▸ GOAL OF THE EXERCISE
Your output should be the lines from the one containing "Instruction: Toggle shaded" through the last line below, both ends included, exactly as written and free of pictures.

▸ DATASET
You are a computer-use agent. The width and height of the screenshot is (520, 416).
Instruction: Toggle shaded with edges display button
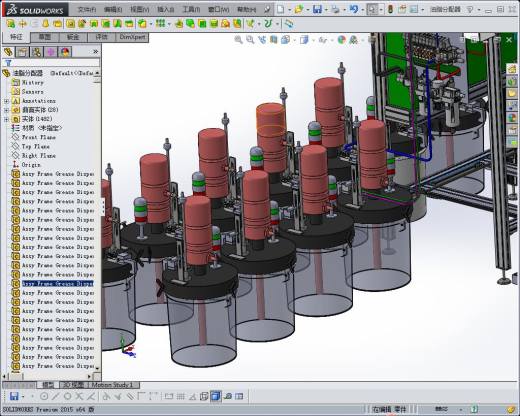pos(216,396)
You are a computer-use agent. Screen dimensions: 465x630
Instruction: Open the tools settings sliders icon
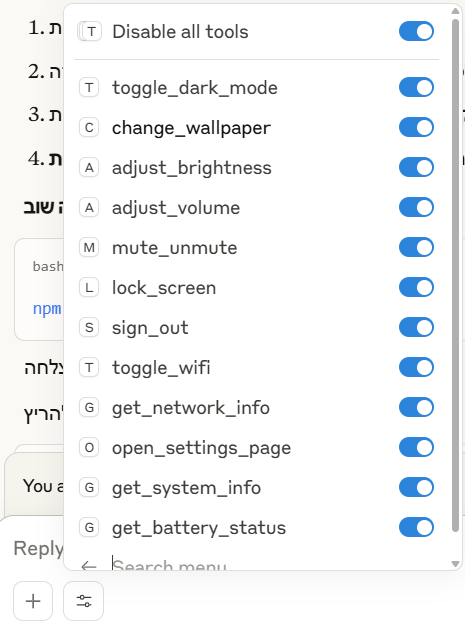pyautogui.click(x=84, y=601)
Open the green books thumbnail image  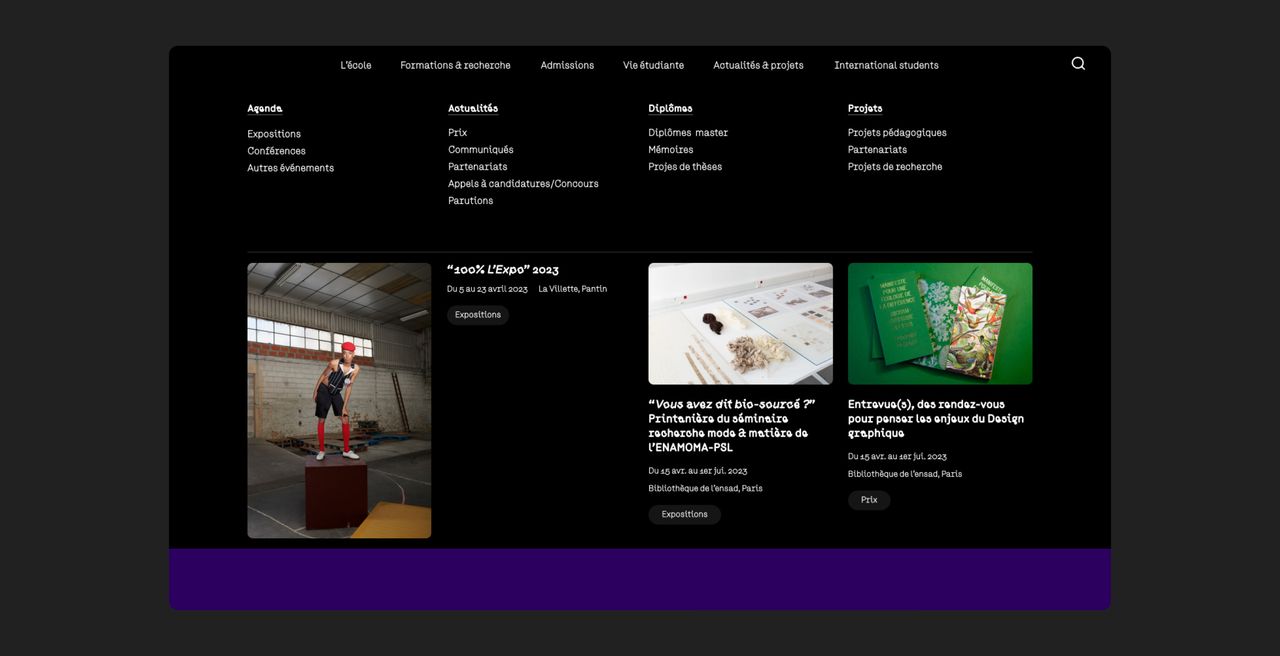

▸ RESPONSE TO THE TASK
Instruction: Toggle shaded with edges display button
pos(216,396)
You are a computer-use agent. Screen dimensions: 465x630
Instruction: Open the tools settings sliders icon
pyautogui.click(x=84, y=601)
Open the green books thumbnail image  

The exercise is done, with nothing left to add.